## Task brief
Where the listing below has a line with "The image size is (1456, 819).", write out exactly that line and every line after it, stopping after the line with "Task: Launch Apple".
□ □ □ □ □ □ □
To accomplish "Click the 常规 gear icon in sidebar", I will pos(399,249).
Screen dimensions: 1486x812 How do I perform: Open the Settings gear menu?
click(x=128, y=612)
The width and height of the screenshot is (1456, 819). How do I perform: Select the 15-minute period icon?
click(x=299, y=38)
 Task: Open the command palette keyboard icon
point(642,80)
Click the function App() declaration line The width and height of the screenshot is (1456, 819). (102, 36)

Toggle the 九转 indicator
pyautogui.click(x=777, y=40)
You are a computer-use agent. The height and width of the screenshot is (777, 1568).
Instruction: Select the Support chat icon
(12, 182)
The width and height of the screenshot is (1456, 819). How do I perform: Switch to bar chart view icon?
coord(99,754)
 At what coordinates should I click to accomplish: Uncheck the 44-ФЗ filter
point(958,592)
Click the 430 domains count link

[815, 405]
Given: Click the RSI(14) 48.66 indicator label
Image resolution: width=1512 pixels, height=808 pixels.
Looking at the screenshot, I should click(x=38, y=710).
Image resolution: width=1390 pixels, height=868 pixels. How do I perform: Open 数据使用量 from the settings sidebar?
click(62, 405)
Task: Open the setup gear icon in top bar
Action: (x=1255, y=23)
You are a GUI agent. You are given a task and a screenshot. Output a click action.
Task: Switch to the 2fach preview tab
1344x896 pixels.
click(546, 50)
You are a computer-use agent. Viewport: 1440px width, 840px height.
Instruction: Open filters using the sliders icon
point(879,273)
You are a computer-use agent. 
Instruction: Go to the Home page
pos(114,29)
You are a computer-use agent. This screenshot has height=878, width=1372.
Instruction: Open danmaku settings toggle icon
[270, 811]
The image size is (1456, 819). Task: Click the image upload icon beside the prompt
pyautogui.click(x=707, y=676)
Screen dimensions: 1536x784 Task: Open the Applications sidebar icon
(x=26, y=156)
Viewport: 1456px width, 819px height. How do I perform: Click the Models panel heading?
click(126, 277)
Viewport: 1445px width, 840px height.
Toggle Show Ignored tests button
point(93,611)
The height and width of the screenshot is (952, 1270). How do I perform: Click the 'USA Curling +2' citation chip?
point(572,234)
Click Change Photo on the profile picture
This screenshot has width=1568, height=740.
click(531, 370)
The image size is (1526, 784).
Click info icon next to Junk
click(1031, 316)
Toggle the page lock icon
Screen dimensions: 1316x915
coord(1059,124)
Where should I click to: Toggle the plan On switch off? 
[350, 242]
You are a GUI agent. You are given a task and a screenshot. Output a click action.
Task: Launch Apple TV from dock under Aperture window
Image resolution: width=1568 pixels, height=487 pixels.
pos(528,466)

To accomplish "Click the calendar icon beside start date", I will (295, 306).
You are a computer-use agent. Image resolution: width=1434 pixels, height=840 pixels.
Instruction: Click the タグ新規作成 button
□ □ □ □ □ □ □
## Solved problem
The image size is (1456, 819). Task: Click the image upload icon beside the prompt
pyautogui.click(x=707, y=676)
Screen dimensions: 1536x784 Task: Open the Applications sidebar icon
(x=26, y=156)
Viewport: 1456px width, 819px height. How do I perform: Click the Models panel heading?
click(126, 277)
Viewport: 1445px width, 840px height.
Toggle Show Ignored tests button
point(93,611)
The height and width of the screenshot is (952, 1270). How do I perform: Click the 'USA Curling +2' citation chip?
point(572,234)
Click Change Photo on the profile picture
This screenshot has width=1568, height=740.
click(531, 370)
The image size is (1526, 784).
Click info icon next to Junk
click(1031, 316)
Toggle the page lock icon
Screen dimensions: 1316x915
coord(1059,124)
Where should I click to: Toggle the plan On switch off? 
[350, 242]
You are a GUI agent. You are given a task and a screenshot. Output a click action.
Task: Launch Apple TV from dock under Aperture window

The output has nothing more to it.